Section 16 of the Glass-Steagall Act (12 U.S.C. 24(seventh)) provides in relevant part that the business of dealing in securities and stock by a national bank shall be limited to purchasing and selling securities without recourse solely upon the order and for the account of customers and in no case for its own account. The section also specifically provides that a national bank shall not underwrite any issue of securities except for certain listed obligations none of which are relevant here.
For the reasons discussed below, we believe that the activities described above would fall within the language of section 16 of the Act and would not involve prohibited activities. We conclude therefore that *** will not be required to meet the requirements pertaining to affiliates in section 337.4(c) of the FDIC's regulations if it engages in activities involving the sale of mutual fund and unit investment trust shares in the manner described above.
Bankers Trust Decision
A recent opinion of the United States Court of Appeals for the District of Columbia (Securities Industry Association v. Board of Governors of the Federal Reserve System, 807 F.2d 1052 (D.C. Cir. 1986), "Bankers Trust II") considered the issue of whether certain agency activities by a bank on behalf of an issuer of securities constitutes underwriting and therefore are not permissible for a bank under the Glass-Steagall Act. The activities in question involved Bankers Trust Company acting as agent on behalf of an issuer in the private placement of commercial paper.1 The Court of Appeals overruled the lower court's decision that the selling activities constituted underwriting. (SIA v. Board of Governors, 627 F. Supp. 695 (D.D.C. 1986)). In particular the Court of Appeals found that the selling activities fell within the language of section 16 (i.e., were for the account of a customer without recourse against the bank) and that the activities did not constitute underwriting. The activities were therefore permissible for banks under the Glass-Steagall Act and the inquiry needed go no further.2 In the Court's view a private placement did not involve underwriting for the purposes of the Glass-Steagall Act as the term "underwriting" (as well as the term "distribution") only encompasses transactions involving a public offering.3 The Court left open the possibility, however, that other agency sales activities on behalf of an issuer occurring in the context of a public offering could constitute underwriting and thus would be banned by the Glass-Steagall Act.
We do not believe that Section 16 gives unlimited rein to banks in the performance of agency transactions, as Bankers Trust suggests. We instead read the restriction against underwriting contained in Section 16 as an independent restriction on the bank's securities operations that applies even to agency transactions. Bankers Trust II, at 1062 n. 3.
The Court did not elaborate on what those limits might be. To do so was unnecessary to the disposition of the case in view of the Court's earlier conclusion that the private placement activities involved there did not constitute underwriting.

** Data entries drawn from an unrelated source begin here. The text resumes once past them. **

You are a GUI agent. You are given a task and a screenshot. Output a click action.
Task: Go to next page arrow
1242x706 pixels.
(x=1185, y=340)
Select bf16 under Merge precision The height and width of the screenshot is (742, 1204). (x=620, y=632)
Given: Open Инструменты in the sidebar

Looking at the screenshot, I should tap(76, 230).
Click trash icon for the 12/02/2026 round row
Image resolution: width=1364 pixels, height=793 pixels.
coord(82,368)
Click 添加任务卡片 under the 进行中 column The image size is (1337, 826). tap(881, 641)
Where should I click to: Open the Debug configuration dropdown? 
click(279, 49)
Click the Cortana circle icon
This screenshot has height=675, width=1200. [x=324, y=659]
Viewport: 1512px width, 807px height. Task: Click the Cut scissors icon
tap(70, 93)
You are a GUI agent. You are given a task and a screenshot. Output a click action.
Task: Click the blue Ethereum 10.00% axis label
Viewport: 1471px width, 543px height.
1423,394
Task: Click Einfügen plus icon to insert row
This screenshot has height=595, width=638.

Lastly, even though the Court questioned the need to conduct a hazards analysis with respect to the bank's private placement activities, the Court, nonetheless, reviewed whether those particular agency activities implicated the subtle hazards that the Glass-Steagall Act sought to eliminate.4 At the conclusion of its review, the Court found that the private placement activities did not, for the most part,5 create the type of subtle hazards with which the Glass-Steagall Act was concerned.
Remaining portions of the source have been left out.